Switzerland’s first union for male and female prostitutes launched on Thursday following a founding meeting in Geneva’s red light district.

New sex trade union targets price cutting
Photo: Kuzma

The gathering in the Pâquis, a downtown city neighbourhood known for its active sex trade, attracted 80 people who signed up for the STTS, the only officially recognized labour organization in the country for workers in the sex trade.

The union was spearheaded by Angelina, a Colombian woman who has worked as a prostitute in the Pâquis for several years.

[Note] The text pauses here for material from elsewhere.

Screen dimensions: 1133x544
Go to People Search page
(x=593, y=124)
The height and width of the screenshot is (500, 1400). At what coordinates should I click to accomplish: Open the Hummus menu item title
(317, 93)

In addition to defending sex trade workers against unfair room rents and on such issues as security, the STTS also aims to prevent price-cutting by prostitutes coming from outside Geneva.

Prostitutes established in Geneva have decried cut-throat competition from prostitutes arriving from elsewhere in Europe.

Earlier this year, an employee of the GgClub, an erotic massage parlour, complained that the city was attracting a harmful new kind of prostitution.

Young women try their luck in big hotels without having to pay taxes, the employee told Le Temps.
 
“Geneva is becoming the brothel of Europe,” she said.

One prostitute told Le Matin that because of the influx of new competition, rates being charged were plummeting.

“My cleaning lady gets paid more than me,” she said.

Cheap competition is just one of many issues the union intends to tackle, Angelina said.

“We have wanted for a long time to become an official body in the eyes of politicians and justice authorities,” she earlier told Le Courrier.

She also hopes to be able to defend the interests of workers in “salons” who often face difficult conditions imposed on them by employers.

The STTS, which hoped to attract 150 members, is open to sex trade workers from across French-speaking Switzerland.

The union plans to work with Aspasie, a group established in Geneva 30 years ago to deal with health issues and discrimination faced by prostitutes.

Switzerland is one of eight European countries where prostitution is legal and regulated by laws.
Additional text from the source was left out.